Entre más rascan hacia abajo más cadáveres encuentran; entre más rascan hacia arriba más políticos aparecen implicados, no solo con la desaparición de 43 normalistas sino en general con el crimen organizado. La tentación de dejar de rascar es grande, quisiéramos no saber de las existencia de más cadáveres ni de más autoridades involucradas, pero mientras no lleguemos a la raíz, taparlo será sólo para que vuela a surgir, cada vez peor, como ha sucedido desde hace 80 años.
Hasta ahora el caso Ayotzinapa ha involucrado al menos a dos alcaldes, el secretario de salud, el procurador y al gobernador de Guerrero. Todos ellos participaron en el encubrimientos de un crimen que aún no está claro quién ordenó, pero todos hicieron algo para ocultar o proteger. ¿Es Ángel Aguirre el eslabón más alto de esa cadena?; ¿cuántas otras cadenas como estás hay en Guerrero y en todo el país?
En los próximos días Peña Nieto tendrá que decidir si le pone la cara al problema de la relación del crimen con la política, con las consecuencias de gobernabilidad que ello tendría, o mantiene la apuesta por sólo administrar el problema, como ha sido hasta ahora.
Lo primero que hay que tener claro es que no se trata, como se ha manejado en el discurso oficial, de una infiltración del crimen organizado en la política, sino de un aparato criminal organizado desde la política. Esto es, no es que el crimen toque la esfera política y la contamine, sino que la génesis de las mafias de este país es el propio Estado. Poner cara al problema puede significar para el presidente Peña Nieto que el tema lo arrastre, más aún de lo que arrastró a Felipe Calderón, y tener que renunciar a su famosa nueva narrativa. Administrar el problema, cerrar la herida sin quitar la pus, significaría esperar a que ésta vuelva a brotar, cada vez con más violencia y virulencia, sin que pueda preverse cuándo, cómo, ni a quién se le romperá la silla, porque el crimen organizado, cual polilla, seguirá minando las instituciones del Estado, hasta que un día, eso que perece un mueble firme, terminará por derrumbarse convertido en una polvareda.

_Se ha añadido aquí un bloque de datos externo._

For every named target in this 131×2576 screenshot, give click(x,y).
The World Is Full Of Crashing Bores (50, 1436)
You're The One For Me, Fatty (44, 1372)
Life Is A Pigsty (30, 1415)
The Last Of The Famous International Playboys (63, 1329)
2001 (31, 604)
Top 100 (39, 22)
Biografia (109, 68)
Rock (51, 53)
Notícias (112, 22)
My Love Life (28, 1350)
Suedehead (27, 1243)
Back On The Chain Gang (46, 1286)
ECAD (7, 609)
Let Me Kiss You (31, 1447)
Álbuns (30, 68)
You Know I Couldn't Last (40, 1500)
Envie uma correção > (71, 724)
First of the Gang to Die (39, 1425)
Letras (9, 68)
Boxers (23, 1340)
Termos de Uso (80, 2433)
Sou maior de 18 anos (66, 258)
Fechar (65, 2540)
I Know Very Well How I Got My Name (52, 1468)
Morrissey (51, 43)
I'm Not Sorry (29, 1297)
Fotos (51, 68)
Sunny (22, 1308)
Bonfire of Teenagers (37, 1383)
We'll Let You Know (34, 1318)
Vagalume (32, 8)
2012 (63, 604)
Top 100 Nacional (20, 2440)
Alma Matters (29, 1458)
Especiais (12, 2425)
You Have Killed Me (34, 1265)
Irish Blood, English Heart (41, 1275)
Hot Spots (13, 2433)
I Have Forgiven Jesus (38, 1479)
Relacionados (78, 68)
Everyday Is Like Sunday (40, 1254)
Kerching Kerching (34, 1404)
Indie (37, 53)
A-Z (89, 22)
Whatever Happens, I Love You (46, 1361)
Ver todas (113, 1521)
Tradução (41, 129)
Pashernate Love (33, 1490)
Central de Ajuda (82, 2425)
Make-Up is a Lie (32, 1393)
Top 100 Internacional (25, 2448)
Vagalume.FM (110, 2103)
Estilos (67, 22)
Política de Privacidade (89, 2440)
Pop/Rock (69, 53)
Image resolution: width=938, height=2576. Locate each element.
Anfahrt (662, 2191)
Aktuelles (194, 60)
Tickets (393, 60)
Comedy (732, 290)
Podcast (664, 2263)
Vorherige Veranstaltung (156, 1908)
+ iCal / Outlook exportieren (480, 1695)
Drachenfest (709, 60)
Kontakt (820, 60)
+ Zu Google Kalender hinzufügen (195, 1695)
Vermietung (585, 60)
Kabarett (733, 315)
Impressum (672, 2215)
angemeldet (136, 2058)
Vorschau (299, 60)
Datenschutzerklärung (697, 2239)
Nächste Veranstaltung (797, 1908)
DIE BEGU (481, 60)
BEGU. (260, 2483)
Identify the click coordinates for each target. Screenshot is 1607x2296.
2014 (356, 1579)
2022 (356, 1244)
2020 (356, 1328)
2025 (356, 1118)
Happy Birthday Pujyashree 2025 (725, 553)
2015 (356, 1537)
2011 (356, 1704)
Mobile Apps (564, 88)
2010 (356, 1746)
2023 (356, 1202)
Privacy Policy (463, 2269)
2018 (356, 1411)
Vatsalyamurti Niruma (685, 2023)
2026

La gran apuesta de este gobierno fue el crecimiento económico, poner a México en movimiento, tratando de mitigar el problema de la pobreza con programas sociales más agresivos, pero sin tocar la estructura social, y administrando el tema de la violencia y la debilidad del Estado. Ahora sí que valga la metáfora, los consultores reestructuraron el negocio (reformas estructurales), pintaron la fachada (nueva narrativa), pero no arreglaron los cimientos de la fábrica (las instituciones del Estado) ni el problema de la herencia (el reparto de la riqueza). Por más buenos administradores y mercadólogos que sean los Peña boys, si no se corrigen los problemas de fondo no hay negocio que marche.
No se trata, pues, sólo de un simple golpe de timón, sino de replantear la estrategia completa. Es el momento de Peña.